In the second episode Victorian Sensations, McGann, seated in Wells’ Time Machine, explores how the author’s prophecies of a future in which humanity has decayed and degenerated highlighted the fears and anxieties of the British Empire.
Paul learns how these fears were informed by new scientific theories based on Charles Darwin’s theory of evolution, with Darwin’s cousin Francis Galton seeking to improve the genetic stock of the nation through a project he coined ‘Eugenics’. For Eugenicists, one way of keeping a ‘degenerate’ working class in check was prison – or increasingly by the 1890s, the Asylum. Paul travels to the abandoned Denbigh Mental Asylum in North Wales to find out just how many people were admitted due to ‘hereditary influence’ but also sexual transgression. Paul explains how questions of sex and gender also lie at the heart of a very different book, Bram Stoker’s Dracula, which infused many of the decade’s chief preoccupations and growing fears of racial prejudice and immigration.

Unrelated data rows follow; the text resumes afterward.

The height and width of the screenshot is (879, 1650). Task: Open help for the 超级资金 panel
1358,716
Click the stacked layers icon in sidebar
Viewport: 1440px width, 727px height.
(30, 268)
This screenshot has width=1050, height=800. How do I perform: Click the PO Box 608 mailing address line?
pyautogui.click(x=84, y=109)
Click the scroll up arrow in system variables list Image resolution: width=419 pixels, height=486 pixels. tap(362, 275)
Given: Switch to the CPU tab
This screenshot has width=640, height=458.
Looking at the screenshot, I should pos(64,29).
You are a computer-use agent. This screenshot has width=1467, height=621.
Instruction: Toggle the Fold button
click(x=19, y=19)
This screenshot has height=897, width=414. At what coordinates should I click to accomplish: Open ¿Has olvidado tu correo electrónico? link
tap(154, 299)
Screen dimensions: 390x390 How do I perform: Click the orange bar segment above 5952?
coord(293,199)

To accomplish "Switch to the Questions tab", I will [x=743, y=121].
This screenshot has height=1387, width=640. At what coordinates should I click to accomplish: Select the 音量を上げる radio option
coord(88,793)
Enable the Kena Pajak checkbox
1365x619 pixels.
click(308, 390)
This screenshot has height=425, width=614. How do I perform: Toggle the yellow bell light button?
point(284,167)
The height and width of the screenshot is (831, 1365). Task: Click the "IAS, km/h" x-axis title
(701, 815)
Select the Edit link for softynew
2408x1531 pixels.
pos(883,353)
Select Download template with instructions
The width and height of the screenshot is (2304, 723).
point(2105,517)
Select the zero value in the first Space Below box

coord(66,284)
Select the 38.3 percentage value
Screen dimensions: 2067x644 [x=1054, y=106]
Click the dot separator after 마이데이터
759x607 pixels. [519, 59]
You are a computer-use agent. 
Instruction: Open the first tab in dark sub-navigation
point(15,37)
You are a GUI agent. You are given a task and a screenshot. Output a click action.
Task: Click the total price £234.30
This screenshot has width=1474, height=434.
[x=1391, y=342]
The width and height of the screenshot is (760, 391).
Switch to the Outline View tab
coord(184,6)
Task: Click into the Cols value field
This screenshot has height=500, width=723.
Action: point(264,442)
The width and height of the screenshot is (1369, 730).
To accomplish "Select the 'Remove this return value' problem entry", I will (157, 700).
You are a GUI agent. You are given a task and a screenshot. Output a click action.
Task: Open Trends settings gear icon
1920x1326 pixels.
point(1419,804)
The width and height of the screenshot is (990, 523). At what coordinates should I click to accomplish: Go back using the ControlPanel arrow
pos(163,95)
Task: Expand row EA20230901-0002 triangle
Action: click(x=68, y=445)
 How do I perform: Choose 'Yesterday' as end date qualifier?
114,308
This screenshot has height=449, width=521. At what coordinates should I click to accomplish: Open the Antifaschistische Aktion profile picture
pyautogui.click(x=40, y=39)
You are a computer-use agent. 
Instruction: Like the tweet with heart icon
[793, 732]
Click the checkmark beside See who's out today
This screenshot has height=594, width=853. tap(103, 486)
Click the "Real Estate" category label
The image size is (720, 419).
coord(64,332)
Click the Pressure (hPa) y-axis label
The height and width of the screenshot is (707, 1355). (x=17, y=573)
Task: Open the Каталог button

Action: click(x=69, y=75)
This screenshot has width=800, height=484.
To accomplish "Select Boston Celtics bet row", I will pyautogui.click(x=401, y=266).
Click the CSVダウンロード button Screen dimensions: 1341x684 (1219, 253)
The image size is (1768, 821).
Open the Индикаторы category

Another of the decade’s prominent scientific thinkers, Austrian physician Max Nordau, singles out Oscar Wilde as a chief corrupting influence in Britain’s moral degeneration – which leads to McGann enacting a scene from Wilde’s only novel, The Picture Of Dorian Gray, and taking to the stage to give Wilde’s controversial speech after the premiere of Lady Windermere’s Fan.
Victorian Sensations is a three-part BBC Arts programme, produced by Academy 7 Productions, and directed by Matthew Thomas. McGann leads its second episode, Decadence and Degeneration, which is due to air on BBC2 and BBC4 on Wednesday 29th May 2019, from 9pm.